Possible problem with differential backups

  • Follow


Hi all,
I have a 170GB OLTP database that only processes INSERTs and SELECTs,
no UPDATEs or DELETEs. I add about 1.8GB of data every day, as
verified with my transaction log backups taken every 15 minutes. A
full database backup is created every Friday at 10PM and then
differential backups are created Sa, Su, Mo, Tu, We & Th at 10PM. The
problem I have is that the differential backup file from Saturday
night (the 1st one that is created) is always about 38GB. The
subsequent differential backups add about 1.8GB of data until I return
to Friday night and the process begins anew.

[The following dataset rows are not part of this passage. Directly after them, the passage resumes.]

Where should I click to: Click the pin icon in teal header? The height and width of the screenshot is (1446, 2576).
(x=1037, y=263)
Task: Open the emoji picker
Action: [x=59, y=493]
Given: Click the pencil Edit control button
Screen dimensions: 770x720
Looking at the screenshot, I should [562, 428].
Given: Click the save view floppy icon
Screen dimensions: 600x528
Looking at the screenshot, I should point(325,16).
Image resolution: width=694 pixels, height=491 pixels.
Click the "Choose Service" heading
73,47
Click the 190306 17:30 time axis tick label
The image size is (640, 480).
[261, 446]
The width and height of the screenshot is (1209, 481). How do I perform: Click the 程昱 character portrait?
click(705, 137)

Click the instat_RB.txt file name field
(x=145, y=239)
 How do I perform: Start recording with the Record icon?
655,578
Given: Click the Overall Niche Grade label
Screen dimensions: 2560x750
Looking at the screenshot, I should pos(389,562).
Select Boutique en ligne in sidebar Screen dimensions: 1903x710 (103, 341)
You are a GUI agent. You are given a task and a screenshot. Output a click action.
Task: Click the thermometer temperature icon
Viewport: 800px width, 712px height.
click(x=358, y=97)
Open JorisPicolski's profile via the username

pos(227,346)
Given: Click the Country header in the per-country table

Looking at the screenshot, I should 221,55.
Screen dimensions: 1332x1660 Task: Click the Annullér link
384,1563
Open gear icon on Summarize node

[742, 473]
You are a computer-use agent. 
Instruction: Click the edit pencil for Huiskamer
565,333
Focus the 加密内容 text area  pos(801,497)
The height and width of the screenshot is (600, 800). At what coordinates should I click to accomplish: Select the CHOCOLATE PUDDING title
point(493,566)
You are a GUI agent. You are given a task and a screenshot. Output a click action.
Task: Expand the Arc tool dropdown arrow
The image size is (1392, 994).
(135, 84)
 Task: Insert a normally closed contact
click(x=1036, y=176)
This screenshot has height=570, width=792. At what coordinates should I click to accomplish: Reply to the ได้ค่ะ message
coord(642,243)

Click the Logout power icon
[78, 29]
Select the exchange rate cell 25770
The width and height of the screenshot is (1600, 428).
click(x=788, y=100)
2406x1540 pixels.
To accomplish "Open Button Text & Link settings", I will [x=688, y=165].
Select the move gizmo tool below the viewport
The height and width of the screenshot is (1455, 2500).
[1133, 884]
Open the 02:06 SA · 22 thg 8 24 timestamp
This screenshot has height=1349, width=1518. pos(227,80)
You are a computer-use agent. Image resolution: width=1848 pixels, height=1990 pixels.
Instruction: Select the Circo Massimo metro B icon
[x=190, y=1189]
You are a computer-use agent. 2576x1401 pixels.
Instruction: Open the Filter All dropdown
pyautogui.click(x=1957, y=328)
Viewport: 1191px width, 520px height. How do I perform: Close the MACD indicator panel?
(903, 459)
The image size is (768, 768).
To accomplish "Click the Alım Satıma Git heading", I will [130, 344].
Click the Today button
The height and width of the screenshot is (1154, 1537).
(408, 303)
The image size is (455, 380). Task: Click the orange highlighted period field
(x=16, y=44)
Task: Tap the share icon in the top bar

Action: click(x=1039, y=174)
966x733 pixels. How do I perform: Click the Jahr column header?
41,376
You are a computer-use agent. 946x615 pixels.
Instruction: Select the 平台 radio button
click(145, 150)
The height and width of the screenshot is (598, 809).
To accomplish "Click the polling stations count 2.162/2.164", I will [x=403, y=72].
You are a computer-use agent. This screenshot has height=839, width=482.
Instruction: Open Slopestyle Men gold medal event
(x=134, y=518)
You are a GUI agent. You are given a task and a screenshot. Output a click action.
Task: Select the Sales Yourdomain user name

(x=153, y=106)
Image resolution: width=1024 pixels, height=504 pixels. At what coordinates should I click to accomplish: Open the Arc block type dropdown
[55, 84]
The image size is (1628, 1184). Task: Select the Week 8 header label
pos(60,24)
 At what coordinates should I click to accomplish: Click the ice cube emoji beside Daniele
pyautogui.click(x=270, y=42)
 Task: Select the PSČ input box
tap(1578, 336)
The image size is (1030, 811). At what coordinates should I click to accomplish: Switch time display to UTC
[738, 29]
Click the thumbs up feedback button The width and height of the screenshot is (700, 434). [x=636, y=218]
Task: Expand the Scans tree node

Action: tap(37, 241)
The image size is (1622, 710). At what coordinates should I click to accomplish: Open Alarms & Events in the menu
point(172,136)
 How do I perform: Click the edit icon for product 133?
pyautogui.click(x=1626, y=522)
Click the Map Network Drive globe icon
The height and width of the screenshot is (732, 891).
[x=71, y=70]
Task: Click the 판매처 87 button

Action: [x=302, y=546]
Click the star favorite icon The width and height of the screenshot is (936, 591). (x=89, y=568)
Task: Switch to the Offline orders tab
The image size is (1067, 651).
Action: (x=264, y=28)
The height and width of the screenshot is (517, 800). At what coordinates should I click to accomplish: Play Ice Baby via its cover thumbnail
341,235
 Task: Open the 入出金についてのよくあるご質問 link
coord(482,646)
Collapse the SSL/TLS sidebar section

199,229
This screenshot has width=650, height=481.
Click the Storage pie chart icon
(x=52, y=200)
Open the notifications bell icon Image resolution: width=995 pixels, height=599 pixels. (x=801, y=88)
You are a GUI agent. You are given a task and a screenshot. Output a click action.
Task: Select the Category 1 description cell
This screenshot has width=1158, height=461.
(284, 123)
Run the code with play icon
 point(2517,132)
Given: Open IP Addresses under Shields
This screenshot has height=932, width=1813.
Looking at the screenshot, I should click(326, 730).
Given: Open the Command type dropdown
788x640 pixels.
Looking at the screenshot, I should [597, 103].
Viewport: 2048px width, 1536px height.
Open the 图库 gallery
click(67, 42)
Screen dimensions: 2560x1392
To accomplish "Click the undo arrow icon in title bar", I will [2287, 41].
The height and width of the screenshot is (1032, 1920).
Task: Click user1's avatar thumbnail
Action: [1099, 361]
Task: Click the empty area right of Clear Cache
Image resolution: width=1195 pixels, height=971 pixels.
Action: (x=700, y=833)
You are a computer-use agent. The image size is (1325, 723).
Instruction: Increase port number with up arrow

At first I thought that I had some job that was running between Friday
and Saturday, but I cannot find anything. Reviewing a SQL Profiler
trace for that 24 hour period actually showed that the weekend is the
slowest period of data ingestion. To test this I performed a full
database backup at 8AM on Friday morning and then waited 10 minutes to
perform a differential backup. The differential backup file was 8GB.

I opened a case with Microsoft and my tech has stuck with the solution
that this is normal and that I really must have 38GB worth of extent
changes on Saturday and that I must have had 8GB worth of extent
changes during my 10 minute test period. This just doesn't seem
correct to me.

He told me that the differential backup process only keeps track of
extent changes since the last full backup. I agree with this. However,
the example he used does not seem correct.

Given a database with ten extents, all marked as "0" at the time of
full backup/baseline:
0000000000

Let's say that three of those extents are changed to "1":
0001100100

the first differential backup will record those three changes.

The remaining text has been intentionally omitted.